Start of EXTRACT

This opening is leading towards an increased demand for overseas property from Chinese investors
The reopening of mainland China has boosted the sentiment in the commercial real estate sector in the Asia Pacific (APAC). As discussed by investment management company Schroders, the APAC commercial real estate sector has received a boost from China’s reopening, although investment activity has been depressed by higher interest rates in many countries.
Most APAC real estate markets are not moving in the same direction, but two trends are apparent. One is that many office markets are under pressure, and another is the upturn from a low base in the retail and hospitality segments of the real estate market, which the return of tourist travel in 2023 (especially from China) should support. Higher interest rates in much of the region have made bank financing harder to obtain, depressing real estate investment volumes.
Despite this, the Singapore office sector remains well-supported, and average rents for investment-grade office stock grew eight percent to nine percent last year. Against the positive background, owners of office assets continue to demand full prices, and cap rate expansion is likely to be moderate even with higher interest rates. However, the Singapore government continues to promote the revitalisation of the central business district (CBD) through the CBD Incentive Scheme, which encourages the conversion of offices to mixed use.
According to Inquirer.net, the easing of China’s border restrictions is leading to an increase in Chinese demand for overseas property, as stated by real estate agents and data from Australia to Singapore. Chinese interest is contributing to a boost in Singapore property prices, with Chinese students increasingly buying apartments in Sydney and Melbourne, and Chinese interest also growing in Thailand. Early signs suggest smaller flows than in previous episodes, but point to a desire from Chinese families to relocate assets and even themselves overseas.
Chinese demand for foreign property is likely to continue, due to fragile confidence in the Chinese real estate market, government tax rules and criticism of wealth accumulation, which make investing abroad more attractive. Foreign currency deposits at China’s commercial banks fell 16.2 percent in the year through February, which could suggest capital outflows.

End of EXTRACT
Start of DATA SHOWN

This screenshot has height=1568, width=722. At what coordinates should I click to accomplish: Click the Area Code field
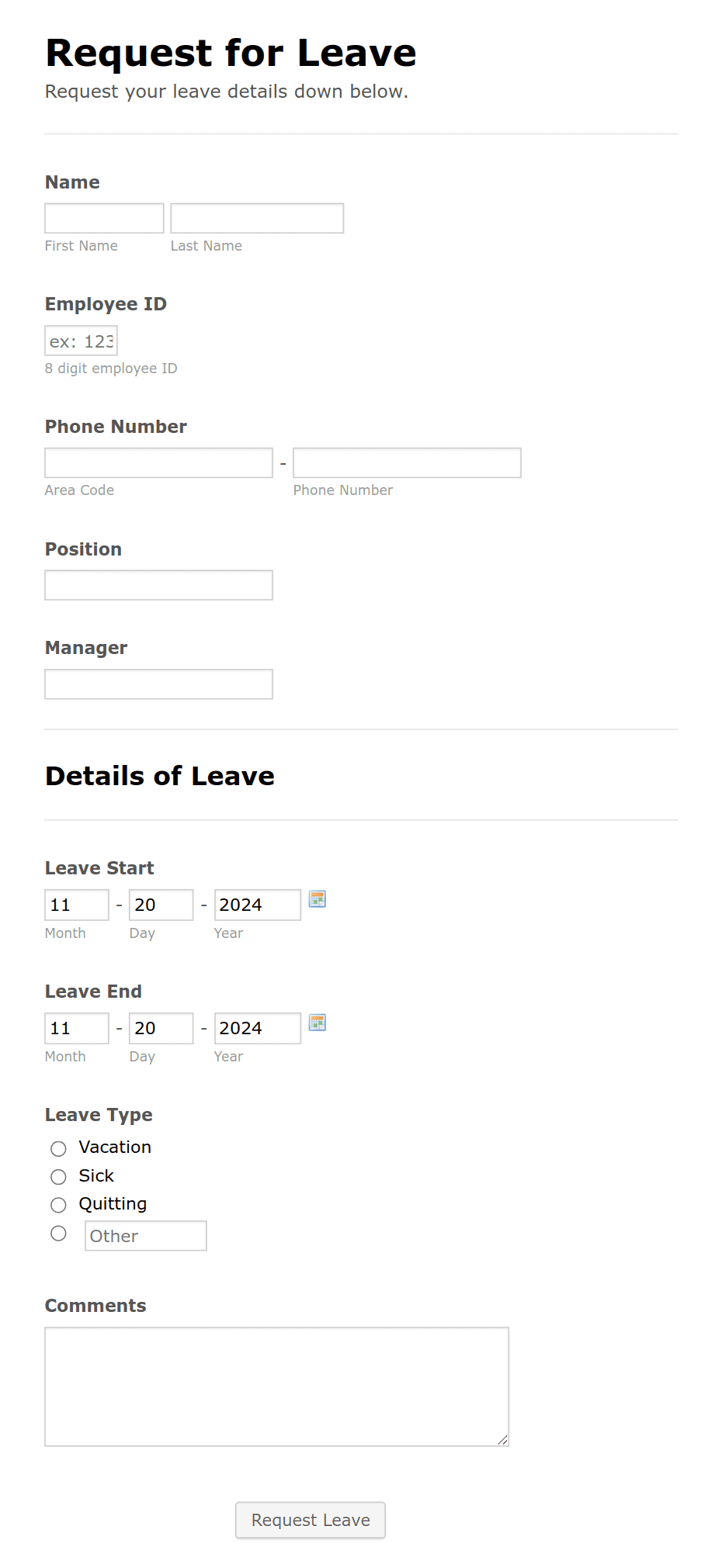coord(158,462)
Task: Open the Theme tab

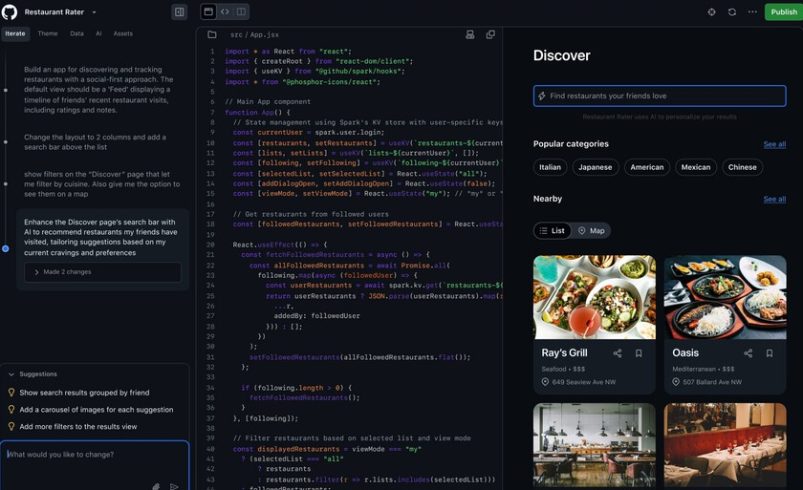Action: (47, 33)
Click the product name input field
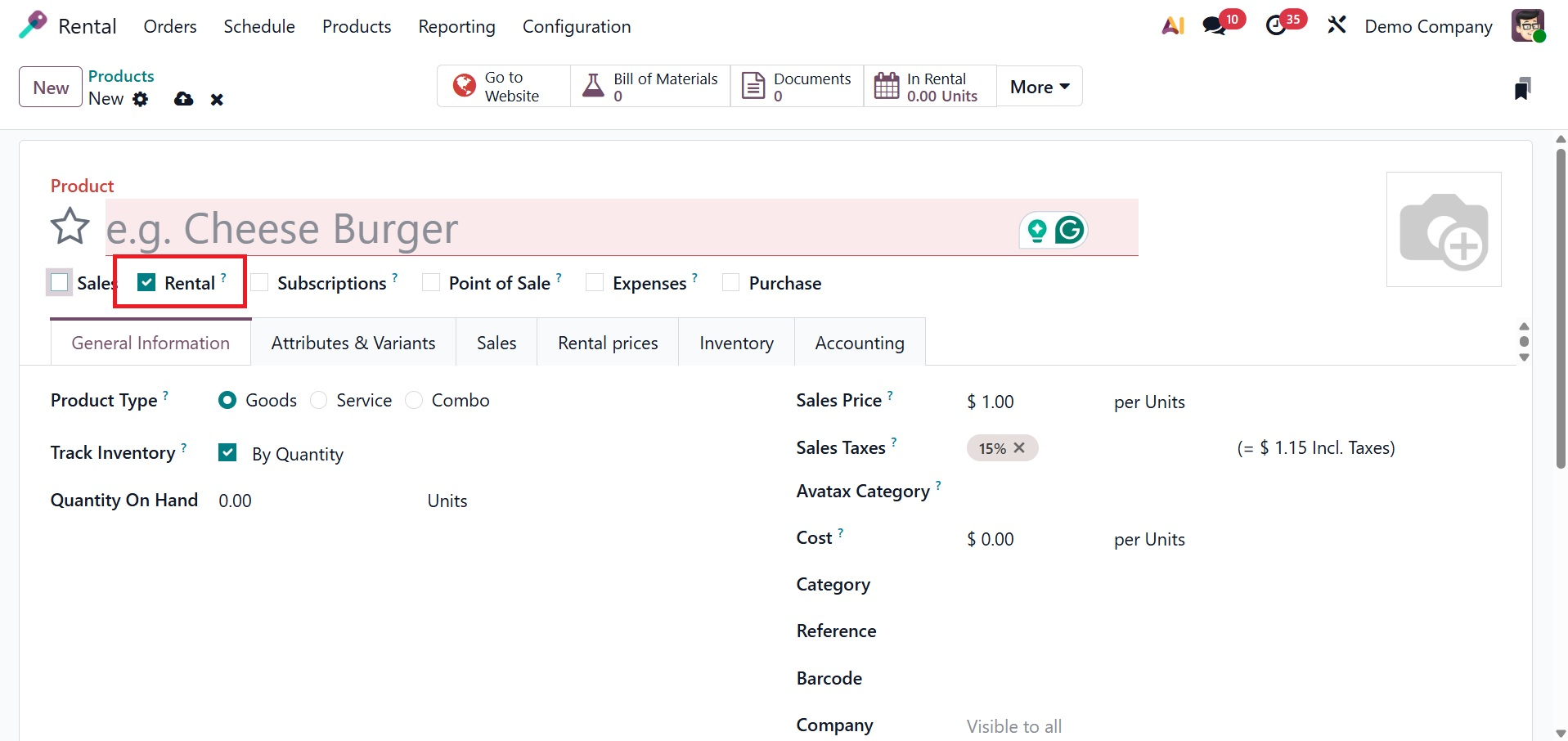This screenshot has height=741, width=1568. pos(556,228)
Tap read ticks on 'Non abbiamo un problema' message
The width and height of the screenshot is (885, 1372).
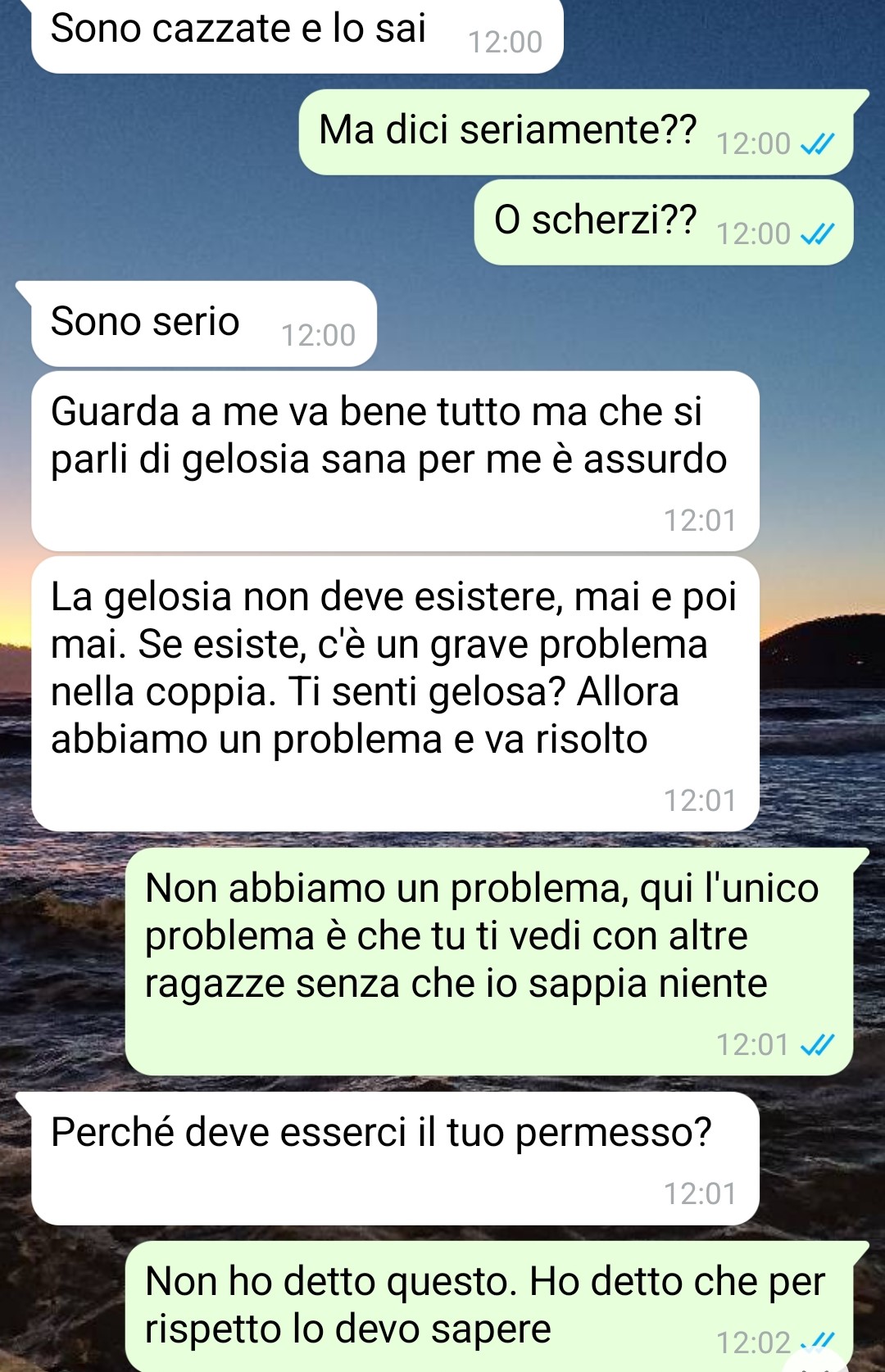(x=817, y=1045)
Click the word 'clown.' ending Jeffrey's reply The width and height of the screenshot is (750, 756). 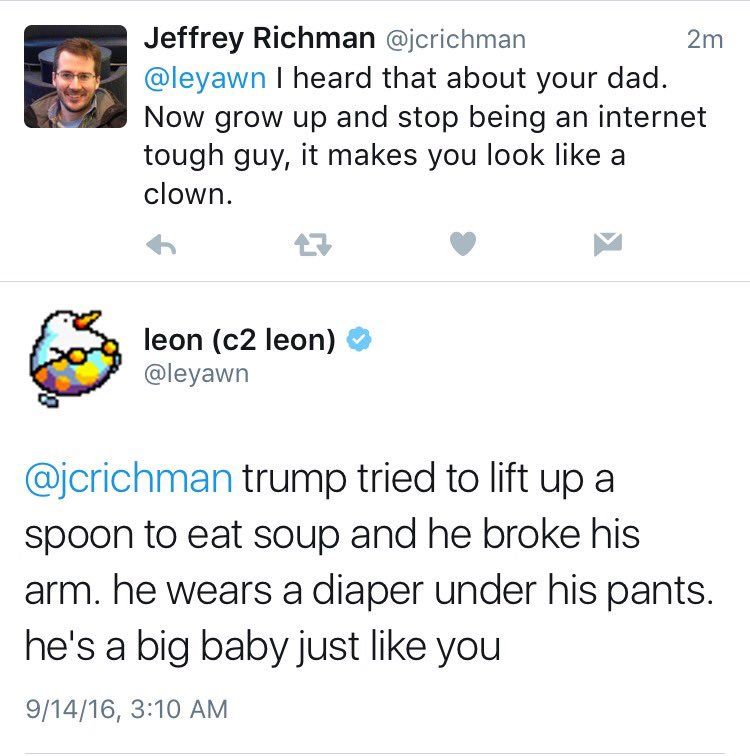click(188, 193)
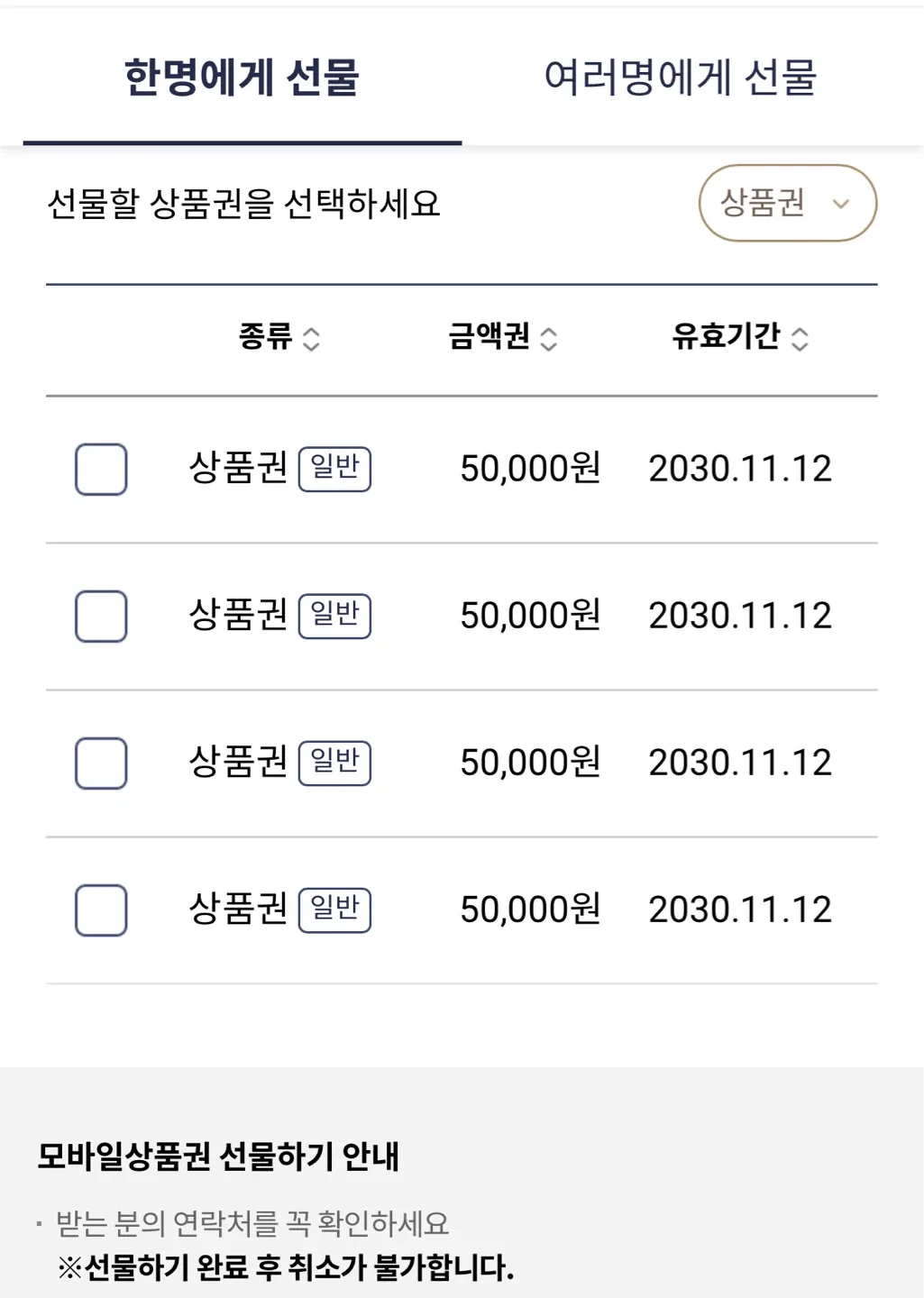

End of DATA SHOWN

* _TO DO_: List every reason the article on Asia Pacific real estate gives for why Chinese demand for foreign property is likely to continue. The records play no part in what follows.

* _RESPONSE TO THE TASK_:
- Fragile confidence in the Chinese real estate market
- Government tax rules
- Criticism of wealth accumulation